Terza prova da regista per l’autore italiano di thriller più venduto al mondo, Io sono l’abisso di Donato Carrisi ben riposiziona lo scrittore dopo la poco riuscita prova de L’uomo del labirinto. Anche se l’elemento tortuoso e labirintico non manca mai nelle sue opere, come neppure in questa che ci presenta la vicenda di un netturbino, operante sul Lago di Como, che colleziona spazzatura perché quella, contrariamente alle persone, “non mente”. E attraverso i rifiuti, lo spazzino ricostruisce la vita delle sue designate vittime, donne sole di mezza età e in cerca di avventura. D’altronde, anche lui è solo. Anzi, a tenergli compagnia nella fatiscente abitazione, è un’ombra maschile che attraverso la spettrale voce lo guida nei suoi gesti e ne scatena gli impulsi.
Alla sera, infatti, sotto il nome di Miky, fa il giro dei locali notturni, con addosso un parrucchino e dei baffi finti, adescando le vittime sulle quali si abbatterà la sua furia: donne facili, sole, tutte bionde e tutte over 60. Proprio come quella madre che lo odiava e disprezzava.
E da qui, Carrisi costruisce un circuito narrativo che vedrà coinvolti un’adolescente in perenne conflitto con la sua famiglia e alle prese con i ricatti e gli abusi di alcuni ragazzi dediti a vizietti, una madre che cerca di proteggere le donne del luogo dalla violenza maschile e che ogni tanto rivede l’ex marito, un insegnante che vorrebbe che lei lasciasse la loro ex casa coniugale e col quale condivide una macchia indelebile nella loro storia. Tutti personaggi che, tristemente e nel segno del sangue, uniti dal destino si ritroveranno sul medesimo terreno sul quale il regista e giallista dissemina indizi e legami.

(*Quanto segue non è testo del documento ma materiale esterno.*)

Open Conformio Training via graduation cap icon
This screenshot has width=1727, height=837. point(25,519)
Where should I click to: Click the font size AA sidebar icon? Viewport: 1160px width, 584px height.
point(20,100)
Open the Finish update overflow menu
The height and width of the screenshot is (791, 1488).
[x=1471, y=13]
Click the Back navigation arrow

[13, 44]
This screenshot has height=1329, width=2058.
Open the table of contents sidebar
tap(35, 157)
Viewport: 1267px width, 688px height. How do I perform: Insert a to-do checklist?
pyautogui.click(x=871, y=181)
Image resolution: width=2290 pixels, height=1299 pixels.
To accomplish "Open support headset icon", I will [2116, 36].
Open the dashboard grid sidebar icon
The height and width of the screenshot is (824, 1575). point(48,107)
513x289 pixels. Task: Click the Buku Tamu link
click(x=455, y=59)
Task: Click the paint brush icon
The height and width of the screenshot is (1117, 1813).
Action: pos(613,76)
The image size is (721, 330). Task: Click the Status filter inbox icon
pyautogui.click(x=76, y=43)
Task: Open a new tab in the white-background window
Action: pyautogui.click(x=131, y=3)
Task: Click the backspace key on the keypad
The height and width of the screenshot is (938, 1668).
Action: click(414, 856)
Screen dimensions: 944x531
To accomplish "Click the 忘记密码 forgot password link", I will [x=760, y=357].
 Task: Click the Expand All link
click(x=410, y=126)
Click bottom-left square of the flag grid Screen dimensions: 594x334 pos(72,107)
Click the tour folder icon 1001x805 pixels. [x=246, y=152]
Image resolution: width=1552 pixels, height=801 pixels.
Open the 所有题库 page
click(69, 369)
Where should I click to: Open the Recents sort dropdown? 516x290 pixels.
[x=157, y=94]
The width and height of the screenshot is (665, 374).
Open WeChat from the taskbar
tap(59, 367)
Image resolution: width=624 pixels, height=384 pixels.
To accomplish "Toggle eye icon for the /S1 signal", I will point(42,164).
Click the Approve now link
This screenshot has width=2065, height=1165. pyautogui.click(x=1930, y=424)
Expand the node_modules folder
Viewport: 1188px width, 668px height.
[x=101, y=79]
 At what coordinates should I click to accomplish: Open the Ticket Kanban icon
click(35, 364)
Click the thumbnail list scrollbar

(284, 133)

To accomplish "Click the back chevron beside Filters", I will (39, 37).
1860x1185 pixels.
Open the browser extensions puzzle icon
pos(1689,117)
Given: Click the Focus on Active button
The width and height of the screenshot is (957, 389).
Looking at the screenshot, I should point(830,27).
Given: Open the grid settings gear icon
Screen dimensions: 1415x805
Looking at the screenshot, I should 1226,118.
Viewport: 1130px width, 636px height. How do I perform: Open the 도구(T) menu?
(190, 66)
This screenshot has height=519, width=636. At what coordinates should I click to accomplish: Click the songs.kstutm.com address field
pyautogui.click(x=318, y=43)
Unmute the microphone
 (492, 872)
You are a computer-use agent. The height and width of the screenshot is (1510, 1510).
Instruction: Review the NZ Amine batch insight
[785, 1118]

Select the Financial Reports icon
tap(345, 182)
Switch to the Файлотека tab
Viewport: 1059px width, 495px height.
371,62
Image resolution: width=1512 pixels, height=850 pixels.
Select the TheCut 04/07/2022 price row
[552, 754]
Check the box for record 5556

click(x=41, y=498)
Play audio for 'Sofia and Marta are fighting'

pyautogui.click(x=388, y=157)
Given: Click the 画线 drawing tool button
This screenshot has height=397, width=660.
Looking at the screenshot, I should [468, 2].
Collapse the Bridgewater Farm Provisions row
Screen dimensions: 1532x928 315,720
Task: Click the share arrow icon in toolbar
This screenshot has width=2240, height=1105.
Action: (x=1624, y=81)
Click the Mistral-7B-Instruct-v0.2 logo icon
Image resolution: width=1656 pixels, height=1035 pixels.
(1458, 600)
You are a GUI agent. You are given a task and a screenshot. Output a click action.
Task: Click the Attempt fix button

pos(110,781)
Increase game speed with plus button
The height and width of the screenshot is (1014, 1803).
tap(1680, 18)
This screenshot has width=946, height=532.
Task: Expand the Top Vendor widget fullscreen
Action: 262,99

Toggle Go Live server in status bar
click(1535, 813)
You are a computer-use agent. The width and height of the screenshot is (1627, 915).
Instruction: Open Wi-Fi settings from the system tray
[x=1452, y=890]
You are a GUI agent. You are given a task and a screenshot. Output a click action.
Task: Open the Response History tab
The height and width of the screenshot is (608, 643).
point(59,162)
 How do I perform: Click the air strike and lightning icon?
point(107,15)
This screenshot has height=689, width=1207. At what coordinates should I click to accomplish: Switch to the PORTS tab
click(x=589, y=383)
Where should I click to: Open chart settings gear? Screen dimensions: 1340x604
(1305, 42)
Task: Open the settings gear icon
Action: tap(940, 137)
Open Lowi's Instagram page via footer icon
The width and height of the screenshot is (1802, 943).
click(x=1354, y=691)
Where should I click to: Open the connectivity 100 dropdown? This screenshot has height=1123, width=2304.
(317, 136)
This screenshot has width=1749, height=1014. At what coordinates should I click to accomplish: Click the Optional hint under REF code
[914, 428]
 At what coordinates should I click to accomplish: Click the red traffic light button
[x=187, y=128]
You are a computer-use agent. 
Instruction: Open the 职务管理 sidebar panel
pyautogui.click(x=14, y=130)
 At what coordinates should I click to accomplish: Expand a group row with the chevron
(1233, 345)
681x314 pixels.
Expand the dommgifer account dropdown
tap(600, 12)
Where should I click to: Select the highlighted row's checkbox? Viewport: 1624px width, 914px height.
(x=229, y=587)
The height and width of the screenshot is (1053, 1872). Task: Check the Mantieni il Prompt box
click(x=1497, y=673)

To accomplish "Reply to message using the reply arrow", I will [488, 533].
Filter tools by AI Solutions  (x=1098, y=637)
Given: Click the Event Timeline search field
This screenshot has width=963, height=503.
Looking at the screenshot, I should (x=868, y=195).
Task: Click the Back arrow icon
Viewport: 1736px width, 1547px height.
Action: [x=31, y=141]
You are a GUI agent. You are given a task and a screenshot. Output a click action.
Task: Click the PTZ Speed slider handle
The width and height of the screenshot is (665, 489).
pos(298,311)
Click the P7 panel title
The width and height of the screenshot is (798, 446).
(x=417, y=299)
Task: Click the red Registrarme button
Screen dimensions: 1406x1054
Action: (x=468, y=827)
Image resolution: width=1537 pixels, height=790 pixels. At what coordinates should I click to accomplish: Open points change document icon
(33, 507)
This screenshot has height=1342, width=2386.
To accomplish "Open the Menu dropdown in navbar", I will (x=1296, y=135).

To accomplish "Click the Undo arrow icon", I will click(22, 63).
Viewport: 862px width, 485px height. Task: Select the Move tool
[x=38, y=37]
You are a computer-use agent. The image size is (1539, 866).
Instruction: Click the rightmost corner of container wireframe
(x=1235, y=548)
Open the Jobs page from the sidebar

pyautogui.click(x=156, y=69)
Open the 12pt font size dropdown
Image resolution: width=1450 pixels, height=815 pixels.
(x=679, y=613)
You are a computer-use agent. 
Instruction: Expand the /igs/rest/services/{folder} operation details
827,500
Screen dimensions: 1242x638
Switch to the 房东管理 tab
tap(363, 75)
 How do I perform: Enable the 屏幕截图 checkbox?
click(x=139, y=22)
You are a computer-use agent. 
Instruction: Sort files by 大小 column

Ma Carrisi, che non ama contaminare di sangue ed efferatezze (almeno visive) i suoi racconti, si ritrova però a dover fare i conti con una trama e uno sviluppo narrativo forse più adatto alla serialità che non al grande schermo. E oltre 2 ore di girato, cercando di approfondire e presentare, lentamente e cautamente i personaggi, si fanno veramente difficili da reggere se a venir meno è l’elemento determinante del genere: la tensione. Carrisi punta più a sfondare i limiti imperturbabili della mente umana, ma a discapito dell’intrattenimento puro. Sul finale, tutti i tasselli si ricongiungono, concedendoci anche un epilogo drammatico e fortemente emotivo, d’impatto e chiarificatore, ma figlio di clichét che guardano al miglior cinema di genere di casa nostra, con Argento su tutti, che con l’introduzione del concetto di trauma ha rivoluzionato per sempre il giallo. Certamente una buona prova, ma che poteva puntare meno sull’eccessiva durata e il prolungamento poco giustificato delle inquadrature, e sfruttare magari più elementi come appunto il lago, al quale viene riservata solo una mera comparsa.